- **What you will do**: Write out the records word for word, with no pictures.

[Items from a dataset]
※

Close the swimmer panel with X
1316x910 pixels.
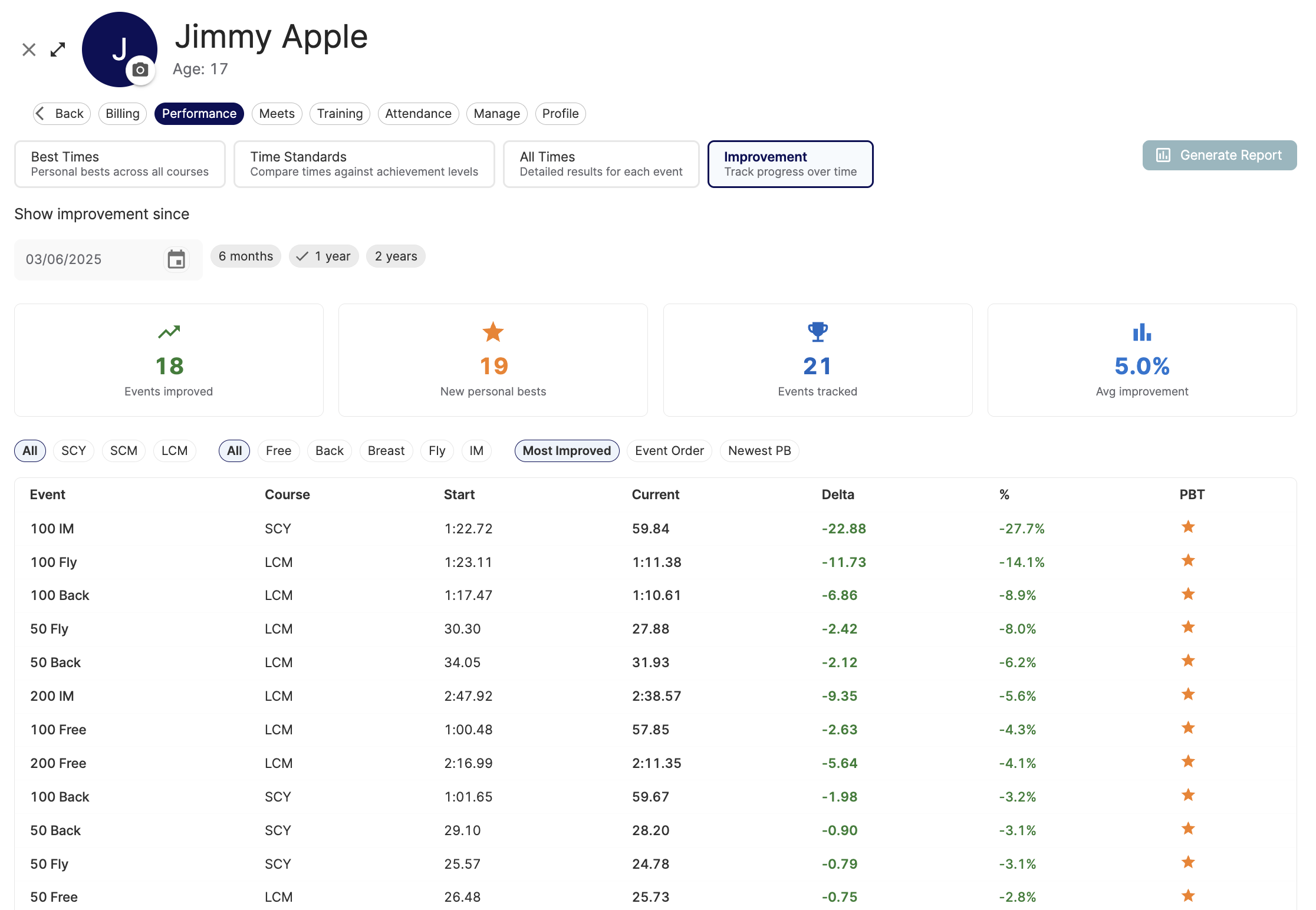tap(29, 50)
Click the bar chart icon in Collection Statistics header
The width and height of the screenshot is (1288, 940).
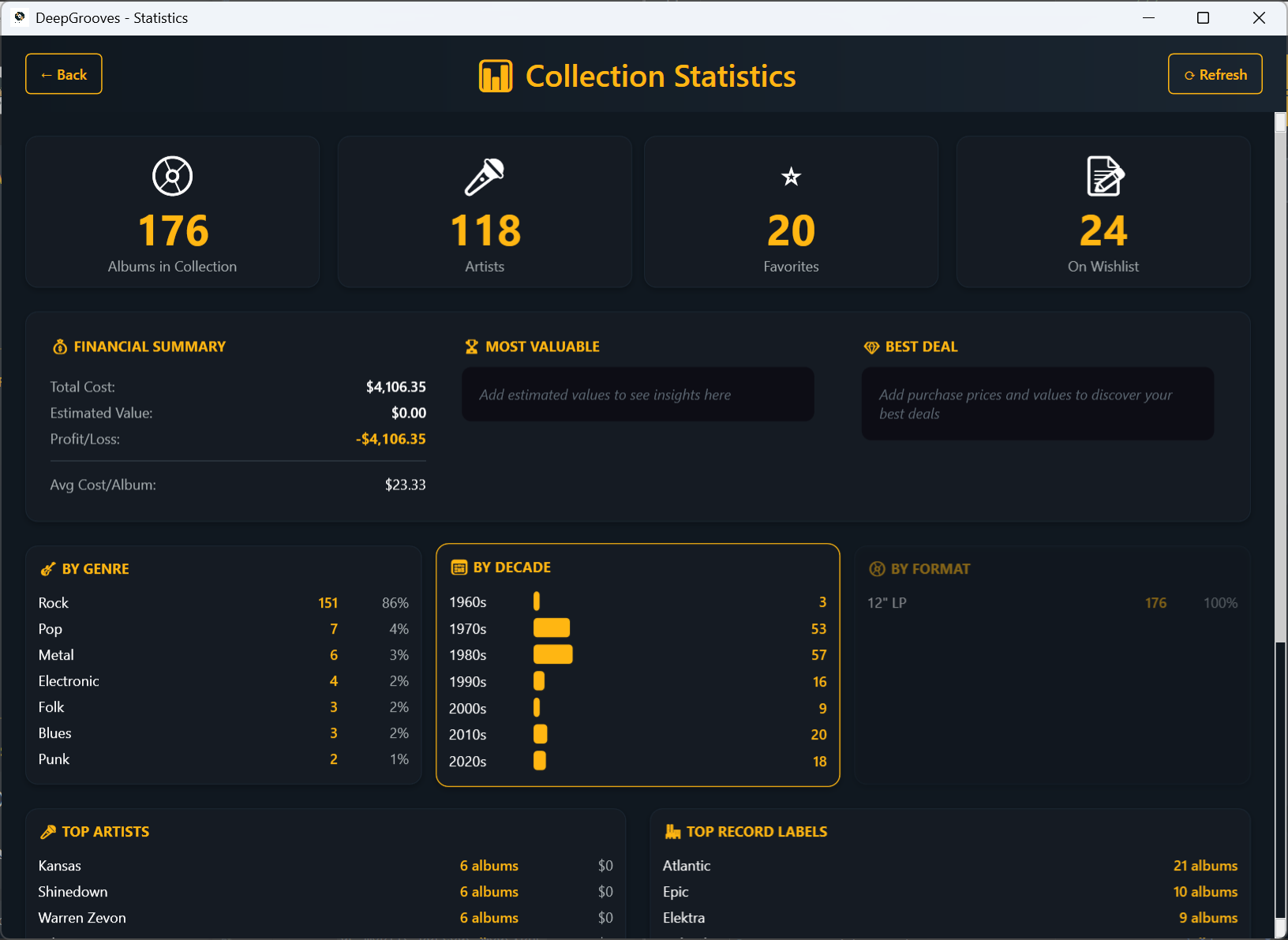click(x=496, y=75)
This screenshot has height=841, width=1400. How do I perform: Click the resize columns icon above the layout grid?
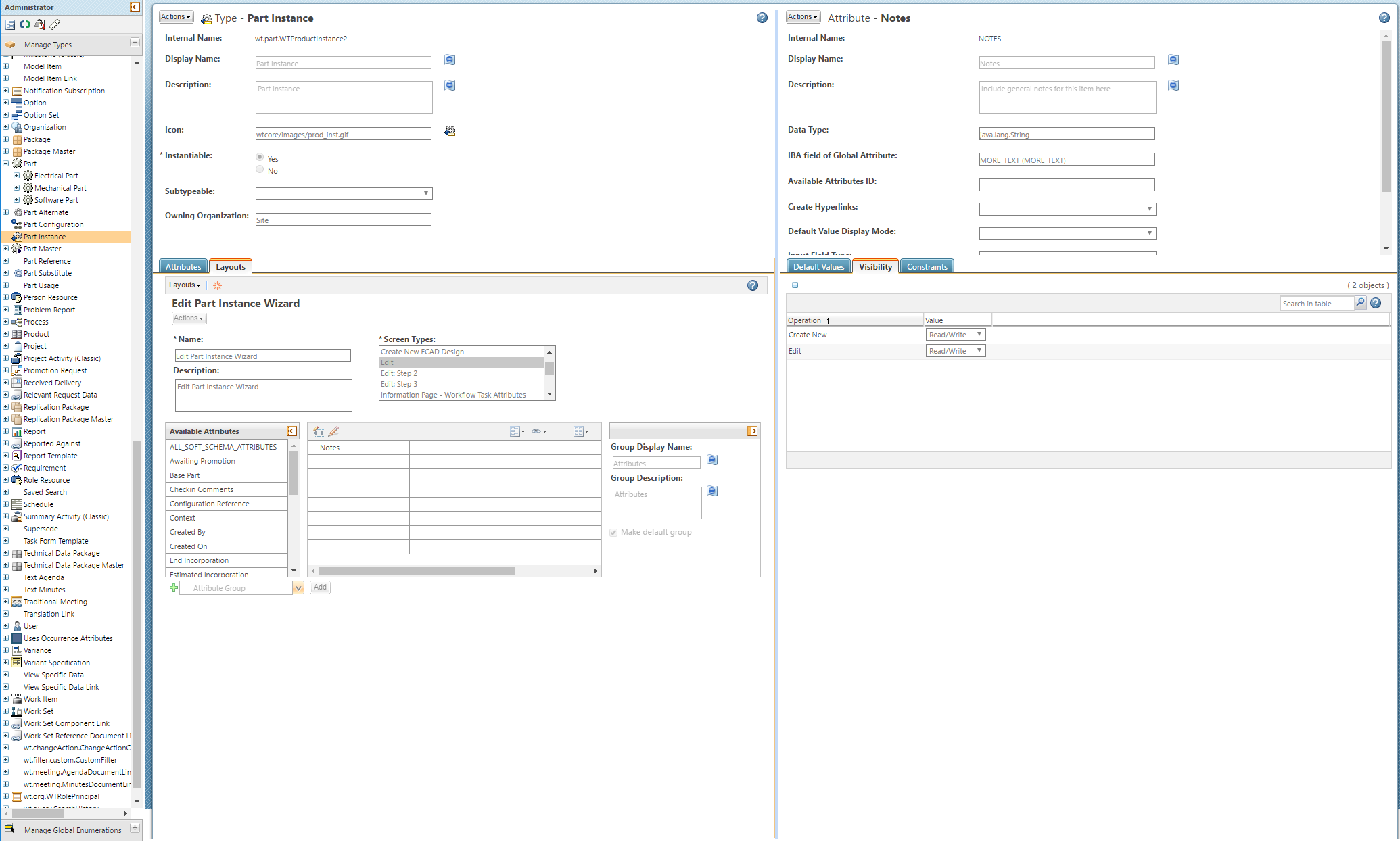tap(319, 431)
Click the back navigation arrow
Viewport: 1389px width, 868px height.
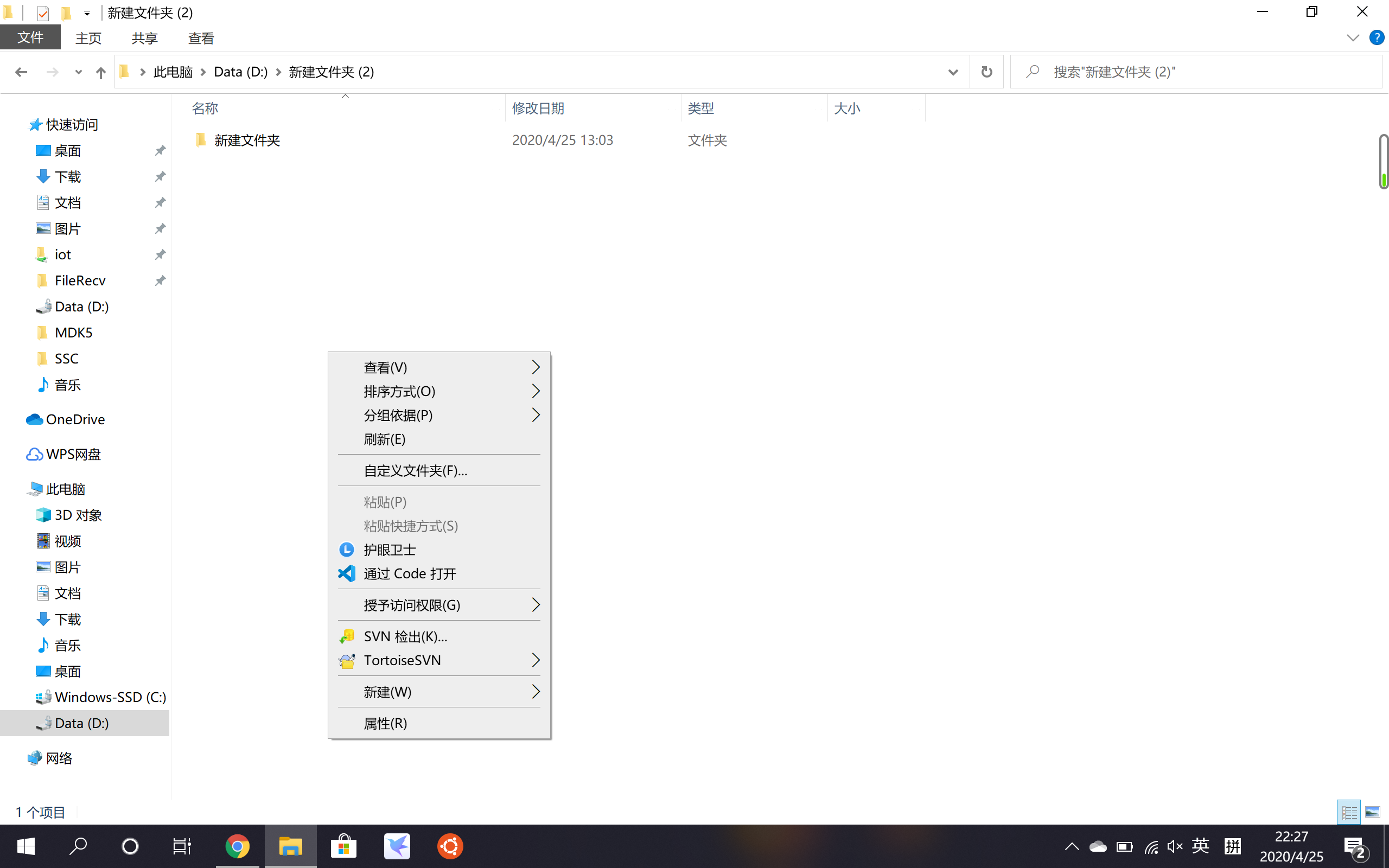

※

- **Solved problem**:
Close the swimmer panel with X
1316x910 pixels.
tap(29, 50)
Click the bar chart icon in Collection Statistics header
The width and height of the screenshot is (1288, 940).
click(x=496, y=75)
This screenshot has height=841, width=1400. How do I perform: Click the resize columns icon above the layout grid?
tap(319, 431)
Click the back navigation arrow
Viewport: 1389px width, 868px height.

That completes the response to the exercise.